I am pretty new to LAMMPS and I am trying to benchmark it on a simple case.

I have the attached input file (it’s a lj case with different PMMM parameter values) and run with different number of cores. Here the results:

-----------------1 core

Performance: 4565.958 tau/day, 10.569 timesteps/s

Performance: 2182.186 tau/day, 5.051 timesteps/s

Performance: 1774.433 tau/day, 4.107 timesteps/s

Performance: 2543.834 tau/day, 5.889 timesteps/s

Performance: 772.765 tau/day, 6.203 timesteps/s

-----------------2 core

Performance: 4225.783 tau/day, 9.782 timesteps/s

Performance: 2094.889 tau/day, 4.849 timesteps/s

Performance: 1816.108 tau/day, 4.204 timesteps/s

Performance: 2326.414 tau/day, 5.385 timesteps/s

Performance: 703.687 tau/day, 5.593 timesteps/s

-----------------4 core

Performance: 3504.945 tau/day, 8.113 timesteps/s

Performance: 1787.126 tau/day, 4.137 timesteps/s

Performance: 1635.585 tau/day, 3.786 timesteps/s

Performance: 1892.753 tau/day, 4.381 timesteps/s

Performance: 546.831 tau/day, 4.529 timesteps/s

-----------------8 core

Performance: 2593.201 tau/day, 6.003 timesteps/s

Performance: 1404.663 tau/day, 3.252 timesteps/s

Performance: 1284.628 tau/day, 2.974 timesteps/s

Performance: 1394.353 tau/day, 3.228 timesteps/s

Performance: 433.404 tau/day, 3.308 timesteps/s

-----------------16 core

Performance: 1172.032 tau/day, 2.713 timesteps/s

Performance: 926.618 tau/day, 2.145 timesteps/s

Performance: 892.738 tau/day, 2.067 timesteps/s

Performance: 931.408 tau/day, 2.156 timesteps/s

Performance: 270.925 tau/day, 2.157 timesteps/s

-----------------32 core

Performance: 652.883 tau/day, 1.511 timesteps/s

Performance: 601.613 tau/day, 1.393 timesteps/s

Performance: 598.401 tau/day, 1.385 timesteps/s

Performance: 618.035 tau/day, 1.431 timesteps/s

Performance: 167.245 tau/day, 1.451 timesteps/s

Results are still odd: I would expect a larger simulation time using more cores, not lower!

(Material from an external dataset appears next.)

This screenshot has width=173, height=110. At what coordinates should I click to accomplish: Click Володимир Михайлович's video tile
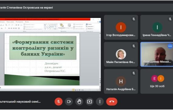[157, 54]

In any case there is a poor scaling from 1 to 8 cores, better from 8 to 32.

Any suggestions? Thanks.

Best,

Jony

Dr Jony Castagna

Sci-Tech Daresbury

Keckwick Lane

Daresbury

Warrington

WA4 4AD

Tel.: +44 (0)1925 603682

in.lj (2.58 KB)

Your number of atoms?

If you have 1000 atoms or less, more time is wasted on interprocess communications than you gain from parallelization (see Amdahl’s law).

Yours,

Vasily